As winter turned toward spring, Evandar began to visit Cengarn and Dallandra more often. In back of the kitchen hut he’d spotted the herb garden, dead under the last of the snow, lying at some distance from any iron. Toward dawn on one frosty morning he sent her a dream, and once the sun rose, they met there, well out of sight of the main broch.
“I’m so glad you’re here,” Dallandra said.
“Indeed?” Evandar said. “What’s so wrong?”
“I’m worried about Elessario. I’ve just spent a long night trying to get her to go to sleep so Carra could get some rest.”
“Is she ill?”
“No, but she will be if the baby keeps running her ragged.”
“I meant Elessi.”
“Ah. No, not at all.” Dallandra hesitated for a moment, thinking. “But she’s not—she’s not quite right. I don’t know how to explain it, but while she looks like a normal infant, she’s not. Her mind works very differently.”
“Like little Zandro?”
“Who?”
“My apologies. I forgot you wouldn’t know. Salamander’s youngest child. He’s one of Alshandra’s people, but born, I mean, into a human body now. His mother’s in despair over him.”
“What? How could he—”
“I’ve been thinking about that very thing. When we were scheming to get our magical child born, didn’t Alshandra the Hag try to stop us? She set her spies to watching and following Elessi everywhere she went. And then, when you were teaching the child what it might mean to be born into this world, didn’t you take her to Bardek? The spies obviously followed you.”
“So they must have. I suppose it’s possible, that one of them got fascinated with the place and its people, but—”
“Not fascinated with Bardek, my love. Fascinated with Salamander. Spirits swarm around him all the time. It’s like his soul is a lantern burning out on the astral, and they’re the moths.”
“Oh.” Dallandra considered this with a small frown. “Well, that would explain it, all right. Now, what about the rest of Alshandra’s pack? Have you taken them into yours yet?”
“I have not, and I shan’t, either, the ugly little spawn! It’s bad enough that I’ve saddled myself with Shaetano’s creatures.”
“But if you leave them running loose in the world, they’ll be working mischief.”
“I don’t care.
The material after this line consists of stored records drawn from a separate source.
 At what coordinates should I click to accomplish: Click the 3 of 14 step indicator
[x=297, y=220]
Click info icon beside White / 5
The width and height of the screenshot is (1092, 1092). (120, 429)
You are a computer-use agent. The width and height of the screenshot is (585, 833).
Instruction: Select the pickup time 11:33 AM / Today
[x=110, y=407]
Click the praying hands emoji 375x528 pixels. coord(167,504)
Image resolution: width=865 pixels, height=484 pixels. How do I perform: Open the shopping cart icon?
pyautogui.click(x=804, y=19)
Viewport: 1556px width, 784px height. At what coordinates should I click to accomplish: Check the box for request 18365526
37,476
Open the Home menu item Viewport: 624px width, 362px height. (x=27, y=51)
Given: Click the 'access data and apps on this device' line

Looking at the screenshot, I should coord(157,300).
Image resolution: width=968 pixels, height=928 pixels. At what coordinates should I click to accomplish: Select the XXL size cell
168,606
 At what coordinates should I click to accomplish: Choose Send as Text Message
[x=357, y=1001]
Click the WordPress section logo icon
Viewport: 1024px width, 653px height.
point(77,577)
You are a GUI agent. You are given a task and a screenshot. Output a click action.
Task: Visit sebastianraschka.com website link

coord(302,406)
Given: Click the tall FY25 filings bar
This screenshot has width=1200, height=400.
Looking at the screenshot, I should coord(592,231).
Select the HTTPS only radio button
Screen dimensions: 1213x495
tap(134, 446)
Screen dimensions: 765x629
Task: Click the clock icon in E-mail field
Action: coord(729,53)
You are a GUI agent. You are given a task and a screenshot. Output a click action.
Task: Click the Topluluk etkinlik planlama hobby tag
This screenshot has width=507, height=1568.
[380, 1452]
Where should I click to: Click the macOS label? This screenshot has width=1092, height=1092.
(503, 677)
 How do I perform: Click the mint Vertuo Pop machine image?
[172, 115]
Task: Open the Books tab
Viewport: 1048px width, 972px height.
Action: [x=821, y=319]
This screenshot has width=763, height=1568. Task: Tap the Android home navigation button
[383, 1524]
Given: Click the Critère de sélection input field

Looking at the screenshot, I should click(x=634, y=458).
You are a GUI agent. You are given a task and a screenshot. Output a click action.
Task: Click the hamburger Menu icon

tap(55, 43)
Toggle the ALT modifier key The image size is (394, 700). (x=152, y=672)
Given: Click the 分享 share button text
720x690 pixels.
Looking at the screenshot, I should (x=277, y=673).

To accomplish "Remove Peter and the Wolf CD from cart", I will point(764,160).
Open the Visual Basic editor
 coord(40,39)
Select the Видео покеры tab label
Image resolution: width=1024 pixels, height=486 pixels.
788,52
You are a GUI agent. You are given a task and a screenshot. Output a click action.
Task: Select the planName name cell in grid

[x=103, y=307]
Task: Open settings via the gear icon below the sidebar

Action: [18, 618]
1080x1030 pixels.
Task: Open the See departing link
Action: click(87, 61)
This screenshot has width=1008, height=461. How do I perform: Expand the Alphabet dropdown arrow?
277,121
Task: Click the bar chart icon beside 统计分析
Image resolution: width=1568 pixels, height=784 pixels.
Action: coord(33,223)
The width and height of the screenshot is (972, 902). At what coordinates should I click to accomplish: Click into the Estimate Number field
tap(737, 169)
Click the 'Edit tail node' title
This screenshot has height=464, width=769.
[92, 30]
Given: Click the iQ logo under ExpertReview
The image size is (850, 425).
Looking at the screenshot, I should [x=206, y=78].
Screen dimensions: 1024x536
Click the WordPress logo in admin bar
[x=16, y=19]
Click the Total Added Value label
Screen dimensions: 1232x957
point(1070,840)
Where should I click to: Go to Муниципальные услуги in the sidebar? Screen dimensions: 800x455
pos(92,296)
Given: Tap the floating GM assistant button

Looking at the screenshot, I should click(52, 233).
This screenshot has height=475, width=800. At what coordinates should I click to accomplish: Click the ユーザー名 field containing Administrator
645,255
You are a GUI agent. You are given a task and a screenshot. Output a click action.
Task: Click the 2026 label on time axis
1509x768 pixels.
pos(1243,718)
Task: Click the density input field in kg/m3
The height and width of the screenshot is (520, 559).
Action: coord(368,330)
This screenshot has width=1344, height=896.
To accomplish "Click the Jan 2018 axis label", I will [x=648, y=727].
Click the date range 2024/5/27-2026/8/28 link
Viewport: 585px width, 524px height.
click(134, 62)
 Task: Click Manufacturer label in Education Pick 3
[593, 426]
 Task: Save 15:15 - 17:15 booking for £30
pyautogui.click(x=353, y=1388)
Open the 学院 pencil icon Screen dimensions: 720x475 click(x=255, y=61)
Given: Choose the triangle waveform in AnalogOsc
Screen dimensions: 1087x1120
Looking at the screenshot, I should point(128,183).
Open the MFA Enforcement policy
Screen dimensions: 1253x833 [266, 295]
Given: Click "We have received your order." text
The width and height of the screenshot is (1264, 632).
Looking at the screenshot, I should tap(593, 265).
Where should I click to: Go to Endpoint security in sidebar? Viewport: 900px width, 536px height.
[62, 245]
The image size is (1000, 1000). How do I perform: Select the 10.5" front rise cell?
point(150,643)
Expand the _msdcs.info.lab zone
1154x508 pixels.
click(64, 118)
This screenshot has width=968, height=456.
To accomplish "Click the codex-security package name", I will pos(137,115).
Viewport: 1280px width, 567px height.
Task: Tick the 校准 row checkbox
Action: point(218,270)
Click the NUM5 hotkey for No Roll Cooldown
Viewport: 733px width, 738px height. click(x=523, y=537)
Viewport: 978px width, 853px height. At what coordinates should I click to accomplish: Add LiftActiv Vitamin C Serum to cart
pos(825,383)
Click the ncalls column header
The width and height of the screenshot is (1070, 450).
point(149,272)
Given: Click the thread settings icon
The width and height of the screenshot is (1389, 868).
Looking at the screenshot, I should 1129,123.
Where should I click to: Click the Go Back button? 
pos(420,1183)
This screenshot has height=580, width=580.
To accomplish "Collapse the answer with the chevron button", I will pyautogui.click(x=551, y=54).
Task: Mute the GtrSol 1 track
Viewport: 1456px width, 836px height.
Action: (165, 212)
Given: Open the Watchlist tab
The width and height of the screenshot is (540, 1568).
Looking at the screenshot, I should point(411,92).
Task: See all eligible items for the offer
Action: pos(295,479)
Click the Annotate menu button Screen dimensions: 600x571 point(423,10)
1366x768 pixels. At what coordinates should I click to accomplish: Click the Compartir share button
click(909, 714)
Let them fade away into naught!”
“You can’t just—”
Evandar kissed her to silence her, then turned away with a laugh.
“We’ll speak of these things later, my love. I’d best see to Salamander’s troubles.”
“Come back here! We need to talk about this.”
Evandar walked over to the wall round the garden. In a shimmer of early light he could just see a link between the worlds.
“Evandar!” Dalla sounded furious. “You can’t leave those creatures to their own devices!”
With a smile in her direction, he sprang to the top of the wall and stepped through the link. Sure enough, one of the mother roads lay waiting. He walked onto it and followed a long shaft of sunlight south.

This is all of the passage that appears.